Now, I'll do some data cleaning on 'tweet_data.text'
- make all characters lowercase
- remove characters that aren't letters
- remove the airline Twitter handles

In [113]:
# Make tweets lowercase.
tweet_data.text = tweet_data.text.str.lower()

# Remove all characters that are not alphanumeric or whitespace.
tweet_data.text = tweet_data.text.str.replace('[^\w\s]', 
                                              '')

# Remove airline Twitter handles.
# Note that I have not removed stopwords.
# This removal is done when creating the word cloud.
# Stemming is done in the next section.
tweet_data.text = tweet_data.text.str.replace('virginamerica', 
                                              '')
tweet_data.text = tweet_data.text.str.replace('united', 
                                              '')
tweet_data.text = tweet_data.text.str.replace('southwestair', 
                                              '')
tweet_data.text = tweet_data.text.str.replace('jetblue', 
                                              '')
tweet_data.text = tweet_data.text.str.replace('usairways', 
                                              '')
tweet_data.text = tweet_data.text.str.replace('americanair', 
                                              '')

# For the rest of this section, I will turn 'tweet_data.text' into a single string.
tweet_data_string = str(tweet_data.text)

Now, I stem the words in 'tweet_data_string'.

In [114]:
# Split tweet words by spaces.
split_tweets = tweet_data_string.split(' ')

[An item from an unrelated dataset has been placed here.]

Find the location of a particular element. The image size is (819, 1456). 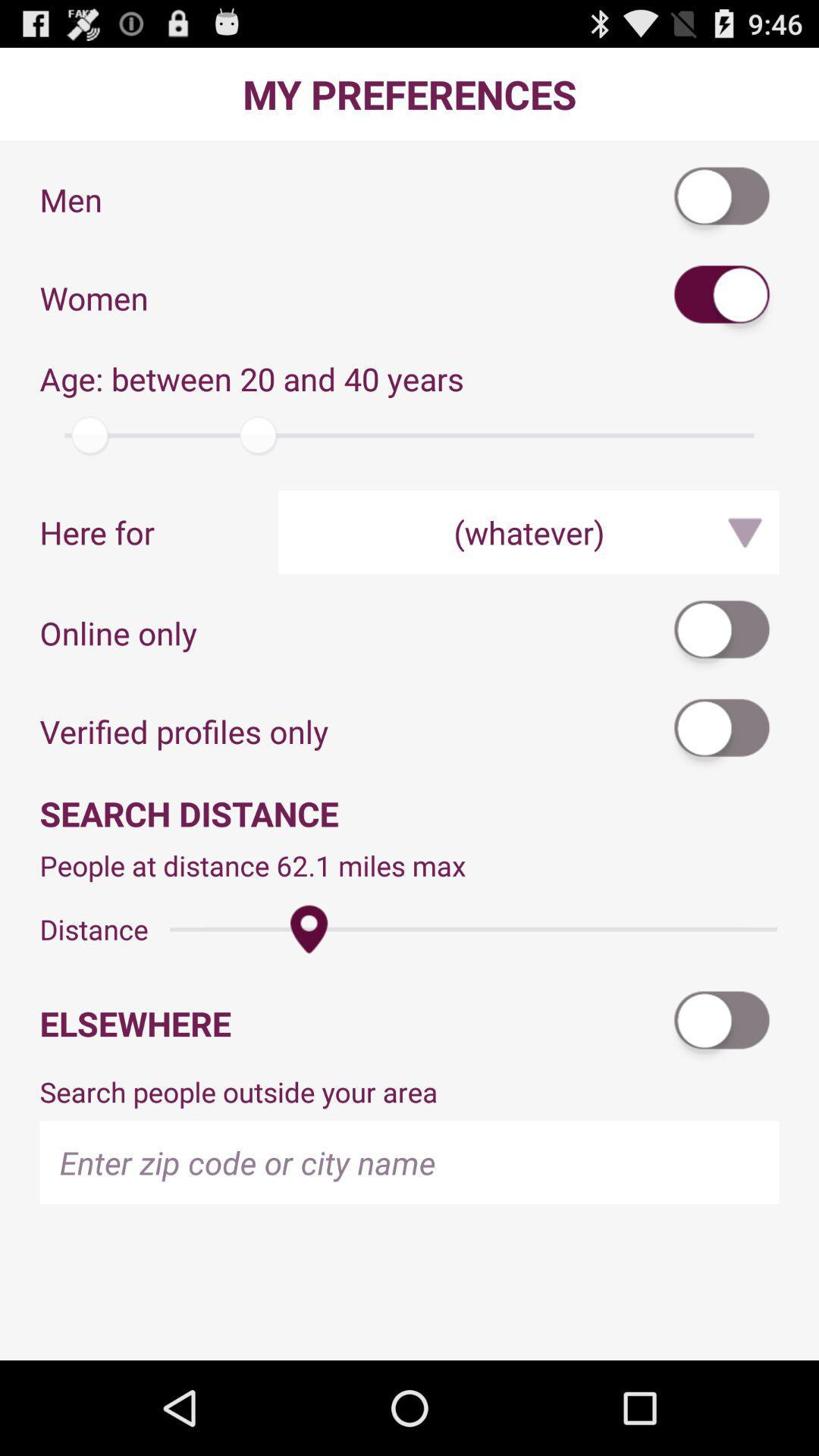

the item above search people outside app is located at coordinates (722, 1023).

# Create new empty list to hold stemmed 'split_tweets'.
split_tweets_stemmed = []

# Stem the words in 'split_tweets'.
# There are empty list items, but the way I will proceed will make this irrelevant.
for word in split_tweets:
    split_tweets_stemmed.append(stem(word))
    
# Create 'stemmed_tweet_string' from 'split_tweets_stemmed'.
stemmed_tweet_string = ''
for word in split_tweets_stemmed:
    stemmed_tweet_string = stemmed_tweet_string + str(word) + ' '

In [115]:
# Create word cloud of the top 50 words (technically stems) in the tweet data (and remove stopwords).
tweet_data_wordcloud = wordcloud.WordCloud(background_color = 'black', 
                                max_words = 50, 
                                stopwords = wordcloud.STOPWORDS)
tweet_data_wordcloud.generate(stemmed_tweet_string)
plt.imshow(tweet_data_wordcloud)
plt.axis("off") # Remove graph axes
plt.show()



The output doesn't show up here, but the PNG file in the repository named 'airline_tweet_analysis_wordcloud.png' contains the wordcloud resulting from the code above.